One of the most important components to build a strong dataset of voices is always being able to provide people with enough sentences to read in their language. Without this, voice collection is not possible, and as a team we have been putting in a lot of work to emphasize sentence collection since the launch of Common Voice.
To make the Common Voice dataset as useful as possible we have decided to only allow source text that is available under a Creative Commons (CC0) license. Using the CC0 standard means its more difficult to find and collect source text, but allows anyone to use the resulting voice data without usage restrictions or authorization from Mozilla. Ultimately, we want to make the multi-language dataset as useful as possible to everyone, including researchers, universities, startups, governments, social purpose organizations, and hobbyists.
In the early days, sentence collection was an immature process, we accepted sentences using different channels (email, github, discourse…), which lead to a heavy workload for staff and inconsistent quality checks, as well as additional work to clean up sentences that were not useful for the Deep Speech algorithm.
As a result of that, late last year we put in place a tool to centralize the sentence collection and review, automating a lot of the quality checks and establishing a workflow that ensured peer-review was done. We have already collected 424K sentences in 45 languages, of which 79K have been already validated and incorporated into the main site.
We have been hearing a lot of your feedback over the last few months and we acknowledge the limitations and difficulties this process has for some of you. We will keep working on improving the experience.
New approaches for a big challenge
During the past months, we have also been exploring alternatives to collect the volume of sentences needed to cover the voice collection demand. If we want to get to an initial 2,000 validated hours milestone for what we call a “minimum viable dataset”*, the math tells us that we’ll need at least 1.8M unique sentences (4s each on avg.) per language if we don’t want to have more than one recording on each one**. This is needed for Deep Speech model quality as we commented in our H1 roadmap. Even with all the amazing community contributions we’ve seen - time beats us here.
That’s why we’ve been looking into other big sources of sentences out there, and I’m happy to announce that our investigations and legal counsel provided us with a legitimate way to tap into one of the biggest and most important sources of information of our time. We are able to use sentences from Wikipedia as long as we don’t extract more than 3 random sentences per article. In this way we can use these sentences in the project as under fair-use copyright provisions. In case you’re wondering, we’ve let Wikimedia know about this.
We know Wikipedia won’t be able to cover our needs for all languages, we want to expand our investigation and provide communities with the resources to do the same with other sources. Additionally we will keep supporting the sentence collection community-driven approach as an important complementary way to submit, review and import sentences from other small sources or that have been manually submitted.

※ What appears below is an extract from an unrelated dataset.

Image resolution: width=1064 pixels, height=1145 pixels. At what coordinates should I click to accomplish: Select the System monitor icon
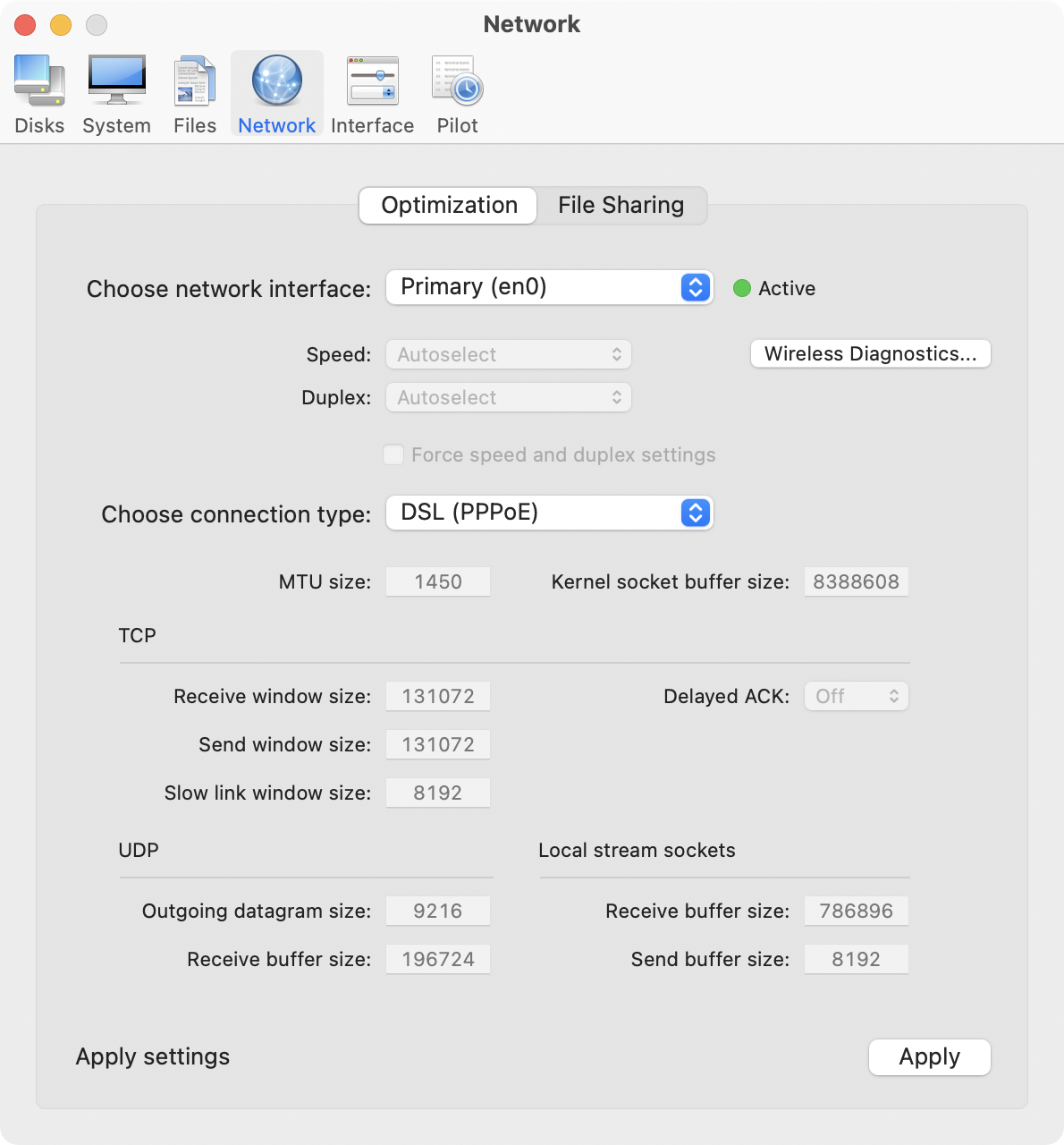coord(116,82)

This new approach unlocks a potential huge source of already reviewed sentences, and we have been working on a way to automate this work for Chinese Mandarin (in Simplified characters) and English in the past weeks, leveraging our previous work on validation rules done by the sentence collector through community feedback. We have been generating per-language rules to make sure the extraction had less than 5-10% error rate and that sentences are complete and readable. We are working on ways for contributors to flag any issue with sentences displayed on the site. We will provide more details on quality control in upcoming communications.
Our plan for the future is to work with communities to help create more per-language rules. This way we will be able to extract at once the amount of sentences needed for voice collection. We also have plans to extend the extraction script capabilities in the future to support per-source rules, allowing us to plug in other big sources of text where we can legally do the same.
Please keep an eye on this channel, we will be engaging with communities in the coming weeks with more information.
Ruben, on behalf of the Common Voice Team
*the amount of data required to train an algorithm to hit acceptable quality for it to be considered trained and minimally functioning. In the case of DeepSpeech, the minimum viable dataset is 2K hours of validated speech with its accompanying text. To train a production speech-to-text system we estimate the upper bound of hours required is 10K.
**noting English has a head-start with other data sources, but this is the goal for the Common Voice data, which has the unique characteristic of a lot of speaker diversity
Update (July 24th 2019): The wiki extractor tool is now ready for technical testing.